Configuration Overview

PrismBench uses a comprehensive configuration system based on YAML files to control every aspect of the framework's behavior. This document provides an overview of all configuration files and their purposes.

Configuration Architecture

graph TB
    subgraph "Configuration Files"
        Agent[configs/agents/<br/>Agent Definitions]
        Env[configs/environment_config.yaml<br/>Environment Setup]
        Phase[configs/phase_configs.yaml<br/>MCTS Parameters]
        Tree[configs/tree_configs.yaml<br/>Search Space]
        Exp[configs/experiment_configs.yaml<br/>Experiment Setup]
        ApiKeys[apis.key<br/>API Credentials]
    end
    
    subgraph "Services"
        LLM[LLM Interface Service]
        Environment[Environment Service]
        Search[Search Service]
    end
    
    Agent --> LLM
    Env --> Environment
    Phase --> Search
    Tree --> Search
    Exp --> Search
    ApiKeys --> LLM

Configuration Files Overview

File	Purpose	Service	Description
`configs/agents/*.yml`	Agent Definitions	LLM Interface	Individual agent role configurations
`configs/environment_config.yaml`	Environment Setup	Environment	Available environments and their agents
`configs/phase_configs.yaml`	MCTS Parameters	Search	Phase-specific algorithm parameters
`configs/tree_configs.yaml`	Search Space	Search	Concepts and difficulties to explore
`configs/experiment_configs.yaml`	Experiment Setup	Search	Experiment configuration and phase sequences
`apis.key`	API Credentials	LLM Interface	API keys for LLM providers

1. Agent Configurations (`configs/agents/*.yml`)
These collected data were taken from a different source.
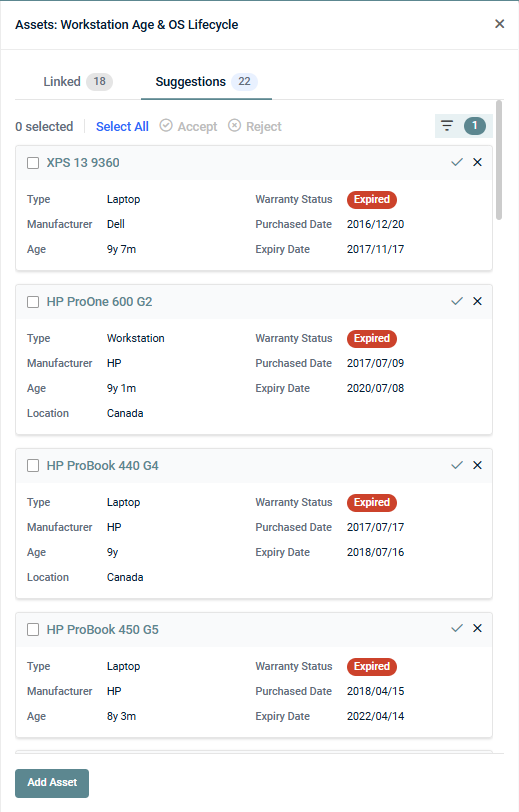519x812 pixels.
Task: Accept HP ProBook 450 G5 checkmark icon
Action: click(x=456, y=629)
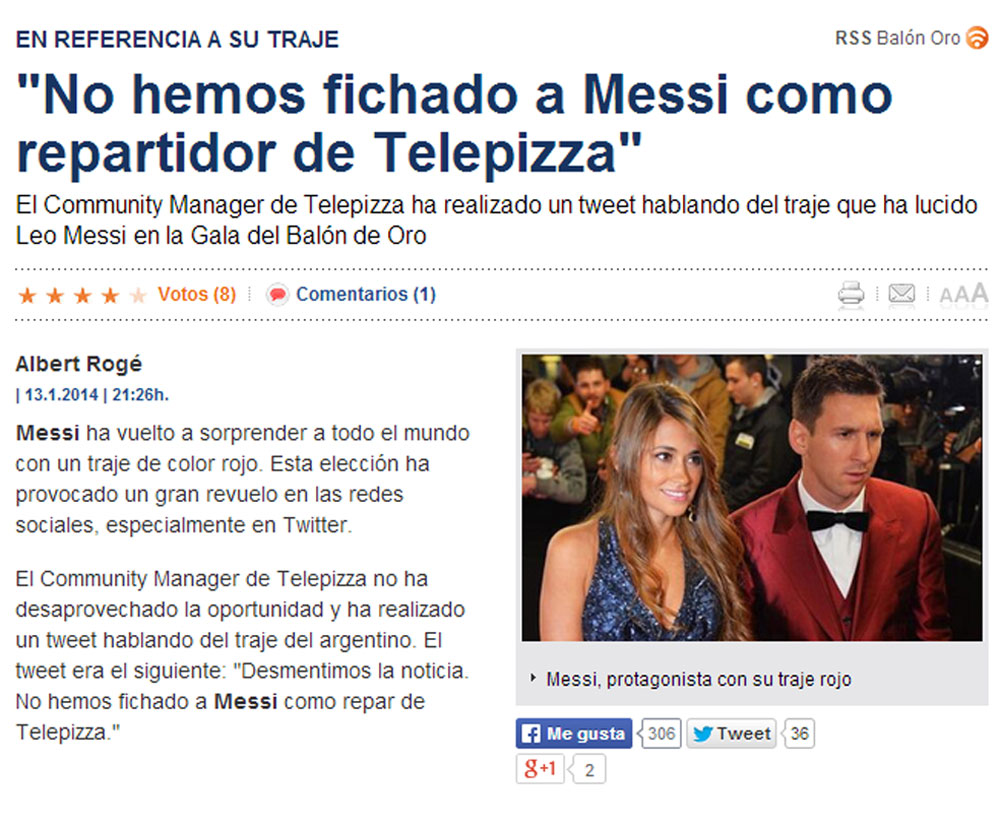The width and height of the screenshot is (1000, 827).
Task: Rate article with the third star
Action: [82, 295]
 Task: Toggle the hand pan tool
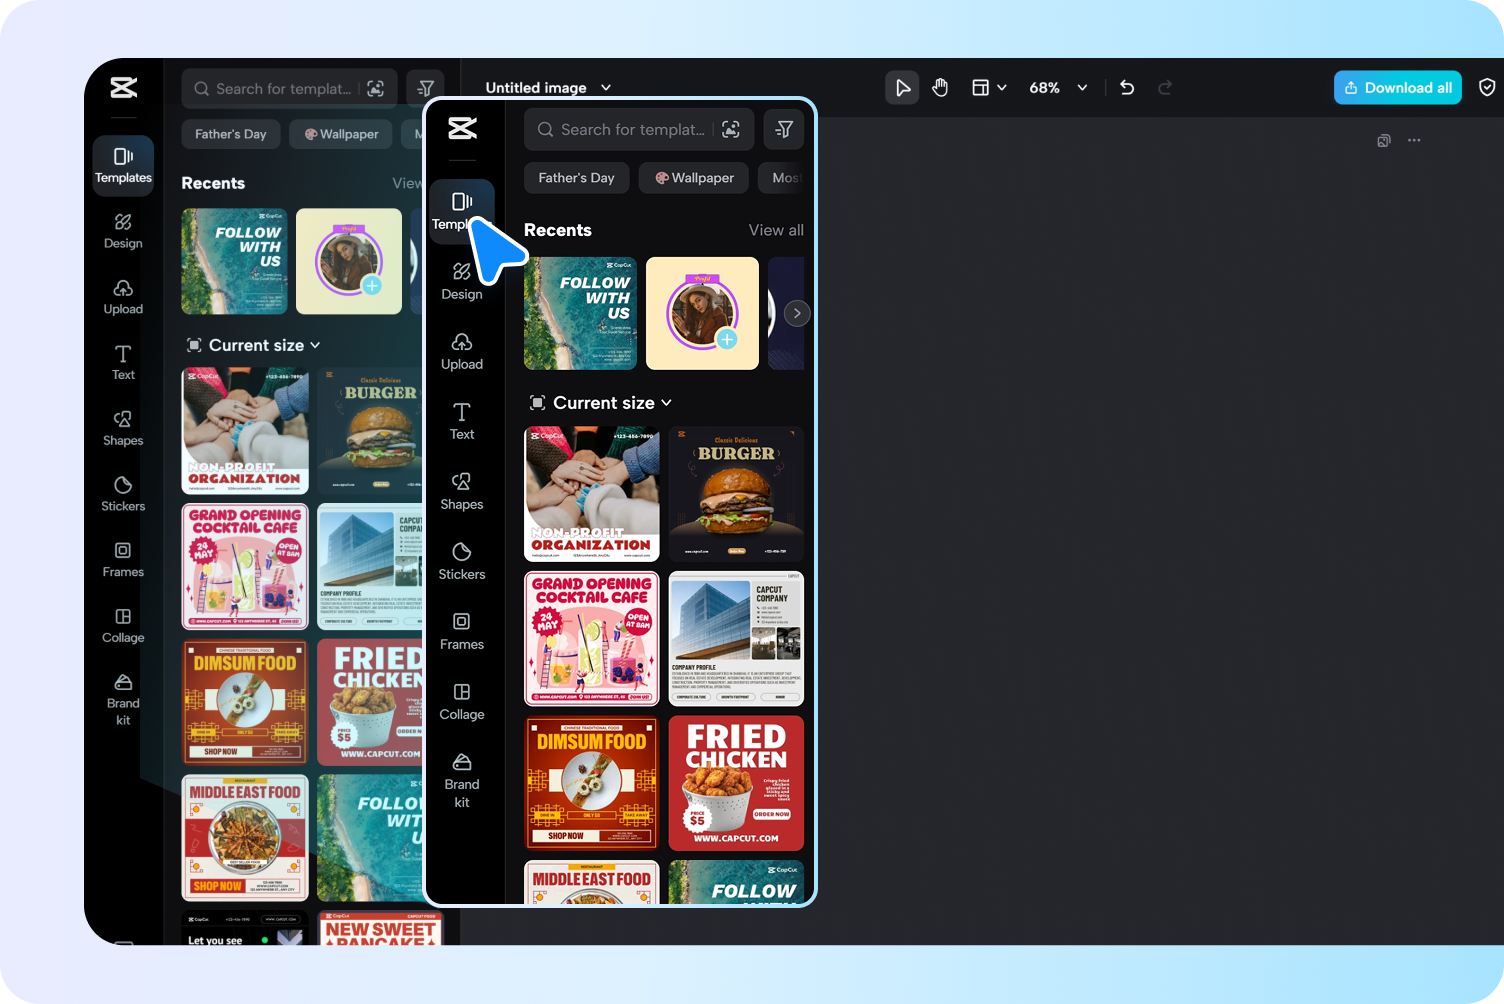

Agent configurations define the behavior, prompts, and model settings for each specialized agent.

Purpose

Define agent roles and responsibilities
Configure model parameters (temperature, max_tokens, etc.)
Set up prompt templates and interaction patterns
Specify output formatting requirements

File Structure

agent_name: challenge_designer
configs:
  model_name: gpt-4o-mini
  provider: openai
  params:
    temperature: 0.8
    max_tokens: 5120
  local: false
system_prompt: >
  You are an expert computer science educator...
interaction_templates:
  - name: basic
    required_keys: [concepts, difficulty_level]
    template: >
      Generate a coding problem for: {concepts}...
    output_format:
      response_begin: <problem_description>
      response_end: </problem_description>

Key Sections

Agent Identity

agent_name: Unique identifier for the agent
Used throughout the framework to reference this agent

Model Configuration

model_name: Specific model to use (e.g., "gpt-4o-mini")
provider: LLM provider ("openai", "anthropic", "deepseek", etc.)
params: Model-specific parameters
- temperature: Creativity level (0.0-1.0)
- max_tokens: Maximum response length
local: Whether this is a local model

Prompt Engineering

system_prompt: Core instructions defining the agent's role
Defines expertise, behavior patterns, and output requirements
Critical for consistent agent performance

Interaction Templates

name: Template identifier
required_keys: Input parameters needed
template: Formatted prompt template with placeholders
output_format: Expected response delimiters

Available Agents

Agent	Purpose	Key Features
`challenge_designer`	Creates coding problems	Problem generation, difficulty scaling
`challenge_designer_advanced`	Creates diverse problems	Duplicate avoidance, variation generation
`test_generator`	Develops test cases	Comprehensive testing, edge cases
`test_validator`	Validates test quality	Test coverage analysis, quality assurance
`problem_solver`	Implements solutions	Algorithm implementation, code generation
`problem_fixer`	Debugs failing code	Error analysis, code repair
`test_error_analyzer`	Analyzes test failures	Failure categorization, root cause analysis
`solution_pattern_analyzer`	Analyzes code patterns	Pattern recognition, complexity analysis

2. Environment Configurations (`configs/environment_config.yaml`)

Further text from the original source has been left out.